# Massanutten: New Woodstone Units



## Miss Marty (Dec 16, 2007)

*
December 16 *

Left home on Friday and stopped for lunch in Charlestown West Virginia
Traffic was mild heading South on I-81, but North Bound (tractor trailer)
traffic was bumper to bumper for about 10 miles as one approached I-66.

Arrived at the Massanutten Check In center late in the evening and 
did not have any problem checking in.  Front desk lady was very nice.

We did not bother to stop at the booth for a parking pass or 
sales pitch since we already have an owners bumper sticker.
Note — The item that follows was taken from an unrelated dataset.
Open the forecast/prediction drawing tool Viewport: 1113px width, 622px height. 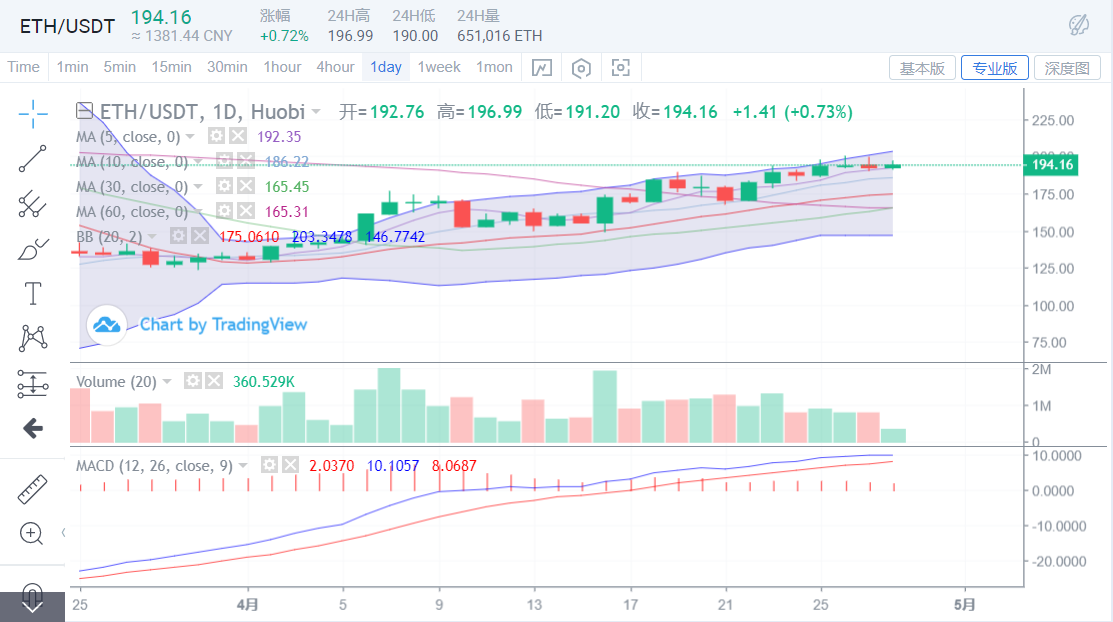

Located our building in the newest section of Woodstone.  As we
started to unpack the car we discovered the newer buildings *D*o *N*ot 
have luggage carts.   Our building has 10 steps up into the main foyer,
then you take the stairs or an elevator up to your floor and suites.
Our building is three stories tall and has four units on each floor.

We always walk in and check out our unit first before we unpack.
From the moment we opened the door into the interior foyer of 
our four bedroom (2 two bedroom lockouts) we were impressed!
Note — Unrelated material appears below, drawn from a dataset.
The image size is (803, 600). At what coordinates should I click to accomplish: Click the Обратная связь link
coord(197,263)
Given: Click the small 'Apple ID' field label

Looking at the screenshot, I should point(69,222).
Each unit is decorated a little different but still pretty much the same. 

There is a huge Living room with Hunter Green wall to wall carpet.  
Dining room with a wood table, six chairs and an adjoing kitchen.
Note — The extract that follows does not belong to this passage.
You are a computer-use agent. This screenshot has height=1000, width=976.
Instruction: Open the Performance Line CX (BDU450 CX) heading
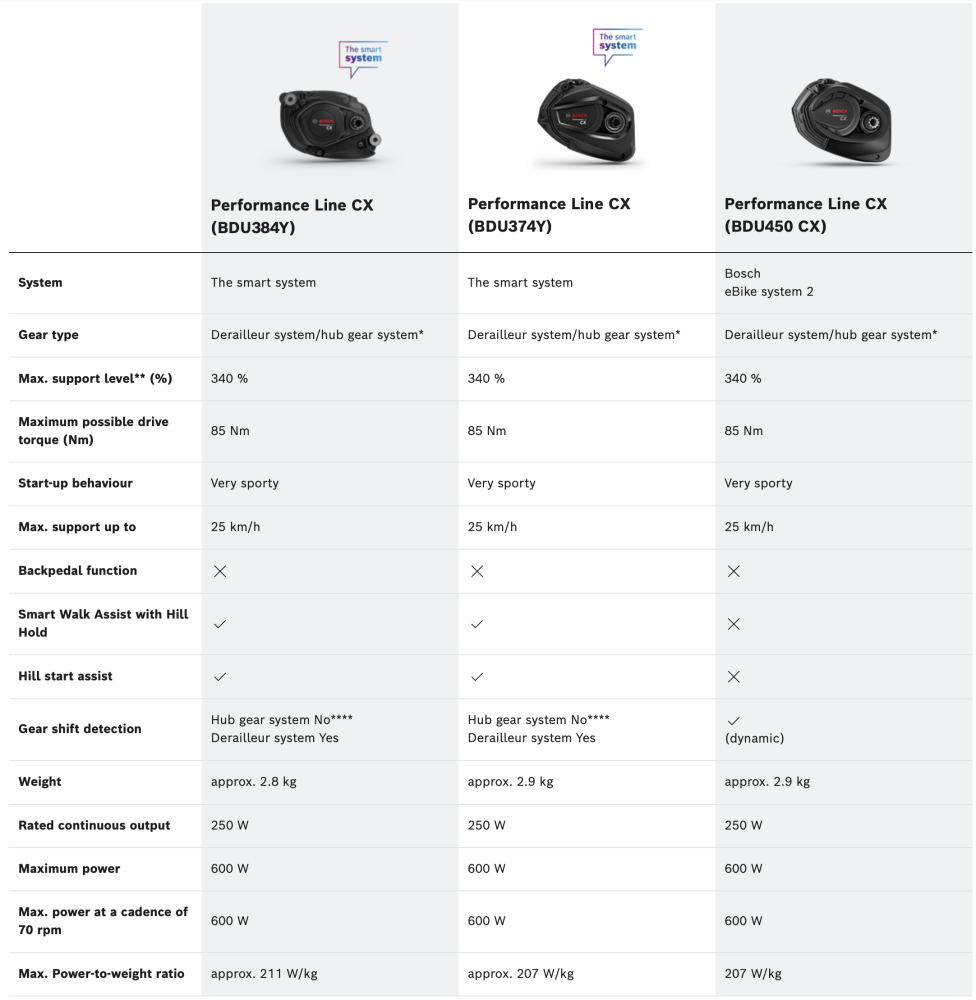pyautogui.click(x=805, y=215)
One unit has a *F*ull kitchen & the other has a *P*artial kitchen (no stove)
both have more then enough kitchen appliances to make a nice dinner.

We purchased a ton of groceries at the new Martins in Harrisonburg
since bad weather was called for on Saturday & we plan to cook in.

The four bedrooms are basically the same.  Just reverse floor plans.
Each king size master bedroom has a TV, a (computer) desk & chair.
The average size guest bedrooms have 2 twin beds and 20" TV.

Bedding is average and a little to firm - No fancy blankets 
or down pillows - Nothing like the bedding at the Marriotts!

A few things that I really like about these units are the windows
that crank open & the doors that go out onto small patios/decks 
From the corner end unit we had a couple of extra windows with
a view (weather permitting) of the beautiful Virginia Mountains. 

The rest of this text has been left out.